# Task instructions:
Whenever a line below mentions the word "input", that line should be copied.

Records excerpted from a collection
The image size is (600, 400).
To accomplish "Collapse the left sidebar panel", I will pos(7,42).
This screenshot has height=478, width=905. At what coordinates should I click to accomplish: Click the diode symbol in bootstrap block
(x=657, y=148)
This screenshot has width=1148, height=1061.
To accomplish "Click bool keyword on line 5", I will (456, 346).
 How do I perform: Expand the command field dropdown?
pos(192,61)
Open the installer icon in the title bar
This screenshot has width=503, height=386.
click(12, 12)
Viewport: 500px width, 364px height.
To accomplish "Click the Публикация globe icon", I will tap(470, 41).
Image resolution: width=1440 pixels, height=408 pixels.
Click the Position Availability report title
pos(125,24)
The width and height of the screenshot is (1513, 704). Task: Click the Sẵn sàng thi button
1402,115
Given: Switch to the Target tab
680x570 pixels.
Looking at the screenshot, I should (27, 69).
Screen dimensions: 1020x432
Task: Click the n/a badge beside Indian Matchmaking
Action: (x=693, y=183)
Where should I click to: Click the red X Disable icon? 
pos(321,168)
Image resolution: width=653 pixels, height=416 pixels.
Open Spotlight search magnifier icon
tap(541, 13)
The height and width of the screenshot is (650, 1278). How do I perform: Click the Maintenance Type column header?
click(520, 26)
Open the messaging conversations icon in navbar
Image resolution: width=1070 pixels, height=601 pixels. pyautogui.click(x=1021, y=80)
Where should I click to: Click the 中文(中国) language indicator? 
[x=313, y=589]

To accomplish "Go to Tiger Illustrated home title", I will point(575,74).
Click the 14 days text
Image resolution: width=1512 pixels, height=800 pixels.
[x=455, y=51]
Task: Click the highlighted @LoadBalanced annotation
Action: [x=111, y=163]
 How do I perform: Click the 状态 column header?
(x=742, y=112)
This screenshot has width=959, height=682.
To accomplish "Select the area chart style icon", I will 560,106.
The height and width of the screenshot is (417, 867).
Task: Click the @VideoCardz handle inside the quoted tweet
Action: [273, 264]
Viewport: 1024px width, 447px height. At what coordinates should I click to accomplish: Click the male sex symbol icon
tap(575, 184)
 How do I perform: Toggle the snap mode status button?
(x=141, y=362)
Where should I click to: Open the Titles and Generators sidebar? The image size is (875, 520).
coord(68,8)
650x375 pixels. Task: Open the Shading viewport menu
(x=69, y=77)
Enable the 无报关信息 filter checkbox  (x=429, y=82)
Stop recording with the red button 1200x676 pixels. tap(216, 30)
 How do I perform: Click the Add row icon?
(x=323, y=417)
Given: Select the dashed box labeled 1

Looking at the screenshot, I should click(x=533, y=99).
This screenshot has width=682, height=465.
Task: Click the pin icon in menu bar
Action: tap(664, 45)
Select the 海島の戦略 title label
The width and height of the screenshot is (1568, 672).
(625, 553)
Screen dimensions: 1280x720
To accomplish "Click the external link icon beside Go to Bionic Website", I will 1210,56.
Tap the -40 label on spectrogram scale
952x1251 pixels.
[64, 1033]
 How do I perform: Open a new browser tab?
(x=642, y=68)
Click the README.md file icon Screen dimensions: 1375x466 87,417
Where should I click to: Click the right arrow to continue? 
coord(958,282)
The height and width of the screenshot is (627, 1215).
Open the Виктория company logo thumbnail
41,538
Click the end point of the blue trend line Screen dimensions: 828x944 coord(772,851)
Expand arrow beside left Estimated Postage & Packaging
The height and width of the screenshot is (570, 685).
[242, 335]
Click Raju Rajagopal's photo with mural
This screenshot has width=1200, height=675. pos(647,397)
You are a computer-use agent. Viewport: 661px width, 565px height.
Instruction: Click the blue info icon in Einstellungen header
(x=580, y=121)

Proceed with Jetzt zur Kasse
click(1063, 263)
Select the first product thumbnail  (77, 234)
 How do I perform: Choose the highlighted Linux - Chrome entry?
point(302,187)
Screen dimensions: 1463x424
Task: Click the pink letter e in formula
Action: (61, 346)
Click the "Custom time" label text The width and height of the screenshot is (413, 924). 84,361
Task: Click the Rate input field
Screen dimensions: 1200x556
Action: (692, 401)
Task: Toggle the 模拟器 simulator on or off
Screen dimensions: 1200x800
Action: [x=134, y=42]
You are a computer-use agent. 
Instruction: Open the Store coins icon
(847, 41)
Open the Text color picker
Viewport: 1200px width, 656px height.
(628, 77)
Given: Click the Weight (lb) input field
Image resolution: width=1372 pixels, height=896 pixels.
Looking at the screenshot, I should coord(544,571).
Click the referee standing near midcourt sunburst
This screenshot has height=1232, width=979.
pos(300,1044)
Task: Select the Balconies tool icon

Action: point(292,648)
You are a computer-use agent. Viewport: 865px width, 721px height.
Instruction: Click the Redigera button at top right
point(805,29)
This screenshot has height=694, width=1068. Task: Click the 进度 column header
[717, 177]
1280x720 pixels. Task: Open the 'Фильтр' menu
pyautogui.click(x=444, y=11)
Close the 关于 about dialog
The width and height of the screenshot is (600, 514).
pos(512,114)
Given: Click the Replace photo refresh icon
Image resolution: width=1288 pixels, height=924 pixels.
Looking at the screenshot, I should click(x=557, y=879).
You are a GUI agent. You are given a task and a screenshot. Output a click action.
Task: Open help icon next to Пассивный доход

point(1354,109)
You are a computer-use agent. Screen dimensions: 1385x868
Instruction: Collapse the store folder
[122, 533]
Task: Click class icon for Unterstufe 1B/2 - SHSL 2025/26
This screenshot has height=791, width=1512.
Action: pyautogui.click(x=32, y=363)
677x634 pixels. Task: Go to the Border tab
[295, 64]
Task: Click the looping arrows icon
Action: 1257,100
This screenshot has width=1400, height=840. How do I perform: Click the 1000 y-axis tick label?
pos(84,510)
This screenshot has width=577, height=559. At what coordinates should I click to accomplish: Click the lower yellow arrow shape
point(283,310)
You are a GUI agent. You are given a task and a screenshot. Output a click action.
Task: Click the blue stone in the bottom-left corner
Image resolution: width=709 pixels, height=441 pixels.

# Answer to this problem:
Task: Click the Rate input field
Given: Click the Weight (lb) input field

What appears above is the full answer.